## Задание 1:
Сколько, по словам рецензии на спектакль «Мушкетеры», длится эта сага?
## Задание 2:
Продолжите рецензию на спектакль «Мушкетеры» начиная с места сразу после ее последнего предложения.

## Текст документа:

- - -

Петербургский театральный журнал
Блог «ПТЖ» — это отдельное СМИ, живущее в режиме общероссийской театральной газеты. Когда-то один из создателей журнала Леонид Попов делал в «ПТЖ» раздел «Фигаро» (Фигаро здесь, Фигаро там). Лене Попову мы и посвящаем наш блог.
16+

2 декабря 2015

НЕ ПОЛИТИЧЕСКИ, НО ПОЭТИЧЕСКИ

«Мушкетеры. Сага. Часть первая». Иронический трэш-эпос по мотивам романа А. Дюма.Дюма
МХТ им. А. П. Чехова.
Режиссер Константин Богомолов, художник Лариса Ломакина.

Спектакль Константина Богомолова начинается с ироничного предупреждения — о некоторых словах, созвучных тем, что со сцены с недавних пор произносить нельзя; о путанице, которая может возникнуть в голове у зрителя: покажется, что спектакль про смерть, а он на самом-то деле про любовь.

Почти пятичасовая сага, сюжет которой лишь отдаленно напоминает знаменитую книгу Дюма и не менее, а может быть и более (на постсоветском пространстве, разумеется) знаменитый фильм Юнгвальд-Хилькевича, действительно, в замысловатом и парадоксальном своем сюжете блуждает между этими двумя полюсами. О любви и смерти здесь говорят постоянно, разливаясь в пространных филиппиках, многословных руладах, не стесняясь велеречивых сентенций и диковинных эпитетов. Однако понятия эти отнюдь не абстрактны — окутанные псевдофилософским флером, любовь и смерть воплощены в персонажах: в королеве и кардинале. Правда, любовь королевы — это любовь пожилой грузной женщины к смазливому передовику западной поп-музыки Джастину Биберу, а смертоносная сила кардинала — лишь праздная скука неудавшегося актера, попивающего кока-колу перед стареньким телевизором.

Пьеса, написанная Константином Богомоловым, пользуется оригиналом Дюма, как «духовной скрепой», как некоей матрицей, вписанной в подсознание нескольких поколений советских людей. Сюжет, уводивший от быта в заоблачные романтические дали, в выдуманный, никогда не существовавший Париж, визуализировавшийся в далеком 1978-м в советском Таллине и Одессе, где снимали кино, в версии МХТ 2015 года превратился в историю о свихнувшемся хронотопе. О какой-то черной дыре нашего бытия, втянувшей в себя осколки былых эпох, отживших систем ценностей, вычитанных из книг и мутировавших в сломанных, ни к чему не пригодных кентавров. Впрочем, спектакль, диагностирующий крайний эклектизм жизни, пропитан карнавальной энергией, энергией театрального шутовства, рождающейся не из критического, но, скорее, из поэтического мировоззрения автора.

- - -

## Данные:
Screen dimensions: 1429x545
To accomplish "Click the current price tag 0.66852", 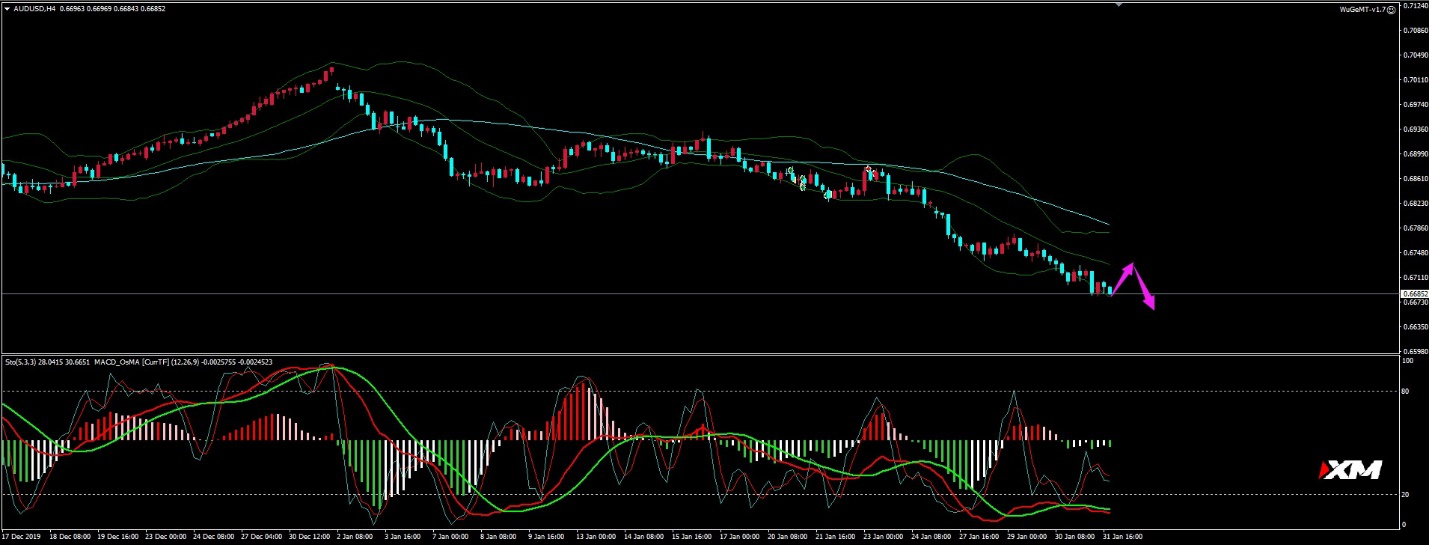I will [x=1415, y=294].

- - -

## Итоговый ответ 1:
Почти пять часов.

## Итоговый ответ 2:
Здесь Атос (Игорь Миркурбанов) и Миледи (Марина Зудина), мнящие себя французами XVII века, вдруг обнаруживают, что вокруг — Россия, а на дворе — век XXI. Здесь порнозвезда Констанция (Александра Ребенок) кажется себе Барбарой Брыльской из известной новогодней мелодрамы, и ей очень нравятся это узнаваемое палевое платье и меховая шапка внушительных размеров. Этой странной аберрации, когда процесс самоидентификации дает сбой и вдруг из реального человека превращаешься в персонажа какого-то масскульта, подвержен и Д’Артаньян (Евгений Перевалов), напевающий под гитару «Никого не будет в доме»… Впрочем, бардовская песня здесь смешана с современной попсой, а названия московских улиц перемежаются чем-то совсем поэтическим: «улица потерянных надежд», «улица тайных свиданий»… Да и визуально этот нафантазированный режиссером мир выглядит абстрактно и эклектично: дорогая обивка стен какого-то кабинета и обшарпанный казенный стол с зеленым дисковым телефоном, жесткие железные койки мушкетеров и красивая сложная конструкция семейного склепа, которая в следующей сцене станет одной из волн Ла-Манша. На берег вынесет золотистую тушу какой-то сказочной рыбы, а растрепанная королева будет стоять в зеленых и фиолетовых бликах перед разбушевавшимся морем. Совсем уж Голливуд. Пространства и времена в этом спектакле дробятся, множатся, аукаются между собой, сплавляясь в единый ментальный и культурный контекст.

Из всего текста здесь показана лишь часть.